PORT-AU-PRINCE, Haiti, Jan. 13 (UPI) -- The 7-magnitude earthquake that struck Haiti has crippled the impoverished nation's emergency-response system, aid workers say.
In the wake of the temblor, which Haitian Prime Minister Jean-Max Bellerive said has claimed "hundreds of thousands of lives," the government could not muster any rescue effort, Karel Zelenka, director of Catholic Relief Services in Port-au-Prince, told U.S. colleagues in an e-mail Wednesday morning.
Zelenka said absent government help, rescue efforts have fallen largely to "individuals with bear hands," and not even ambulances or other rescue vehicles can be seen in the capital, The Washington Post reported.
"It's the disaster of the century," he said in the e-mail.
Medicine and healthcare are in short supply, many areas are without electricity and transportation has been severely disrupted. "There are risks of an epidemic," Haitian President Rene Preval told The Miami Herald.
At the United Nations, officials underscored the need for search workers and medical teams in the nation of 9 million. U.N. Secretary-General Ban Ki-moon issued an urgent call for the United States and other countries to rush relief.

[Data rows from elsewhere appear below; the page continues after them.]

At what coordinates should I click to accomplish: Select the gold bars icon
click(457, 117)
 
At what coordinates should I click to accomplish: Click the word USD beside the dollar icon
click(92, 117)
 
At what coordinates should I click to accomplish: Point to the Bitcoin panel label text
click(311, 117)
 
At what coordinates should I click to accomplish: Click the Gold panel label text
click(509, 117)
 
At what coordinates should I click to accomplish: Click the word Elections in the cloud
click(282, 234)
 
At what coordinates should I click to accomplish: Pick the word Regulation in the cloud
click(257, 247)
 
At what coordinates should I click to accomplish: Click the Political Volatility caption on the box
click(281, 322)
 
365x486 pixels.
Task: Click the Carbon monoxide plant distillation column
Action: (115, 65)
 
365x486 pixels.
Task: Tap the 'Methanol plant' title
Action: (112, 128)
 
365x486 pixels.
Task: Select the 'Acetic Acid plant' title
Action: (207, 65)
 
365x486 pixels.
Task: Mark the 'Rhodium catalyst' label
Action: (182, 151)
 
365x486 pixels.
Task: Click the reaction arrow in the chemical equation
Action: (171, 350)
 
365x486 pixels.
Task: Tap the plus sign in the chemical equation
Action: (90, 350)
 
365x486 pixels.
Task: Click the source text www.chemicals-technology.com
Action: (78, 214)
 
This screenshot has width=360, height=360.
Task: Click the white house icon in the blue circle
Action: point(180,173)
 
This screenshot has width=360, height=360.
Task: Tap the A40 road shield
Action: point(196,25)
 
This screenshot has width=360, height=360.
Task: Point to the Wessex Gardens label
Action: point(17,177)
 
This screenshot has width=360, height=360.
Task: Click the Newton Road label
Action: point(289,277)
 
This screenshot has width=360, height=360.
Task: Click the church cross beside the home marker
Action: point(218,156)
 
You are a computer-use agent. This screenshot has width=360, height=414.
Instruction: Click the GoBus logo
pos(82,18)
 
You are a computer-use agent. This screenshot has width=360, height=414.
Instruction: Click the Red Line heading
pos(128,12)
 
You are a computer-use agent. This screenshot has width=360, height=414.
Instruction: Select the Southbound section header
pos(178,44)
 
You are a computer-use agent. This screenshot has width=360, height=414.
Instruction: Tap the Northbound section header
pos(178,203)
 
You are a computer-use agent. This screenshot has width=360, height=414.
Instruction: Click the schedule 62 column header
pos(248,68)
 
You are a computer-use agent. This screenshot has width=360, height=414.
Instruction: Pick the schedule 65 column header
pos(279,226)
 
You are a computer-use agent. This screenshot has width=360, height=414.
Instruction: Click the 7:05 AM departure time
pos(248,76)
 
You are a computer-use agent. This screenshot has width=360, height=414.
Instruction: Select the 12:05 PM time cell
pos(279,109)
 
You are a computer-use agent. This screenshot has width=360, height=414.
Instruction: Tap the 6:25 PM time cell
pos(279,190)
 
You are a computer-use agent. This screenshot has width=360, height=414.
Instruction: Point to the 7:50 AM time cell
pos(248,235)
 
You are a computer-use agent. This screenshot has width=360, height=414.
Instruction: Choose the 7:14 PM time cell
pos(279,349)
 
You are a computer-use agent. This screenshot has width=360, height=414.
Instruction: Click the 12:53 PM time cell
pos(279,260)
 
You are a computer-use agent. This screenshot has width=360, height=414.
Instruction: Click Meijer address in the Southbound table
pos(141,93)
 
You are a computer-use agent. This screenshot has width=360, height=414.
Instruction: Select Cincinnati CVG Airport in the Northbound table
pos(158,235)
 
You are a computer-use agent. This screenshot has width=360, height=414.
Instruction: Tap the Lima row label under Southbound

"Basic services such as water and electricity have collapsed almost entirely," Ban said. "Medical facilities have been inundated with injured."
The United Nations said the United States, France, China and the Dominican Republic are sending search-and-rescue teams, and the USNS Comfort hospital ship is to be dispatched to Haiti .
The Caribbean country, the poorest in the Western Hemisphere, had only recently begun rebounding from devastating hurricanes and tropical storms in 2008.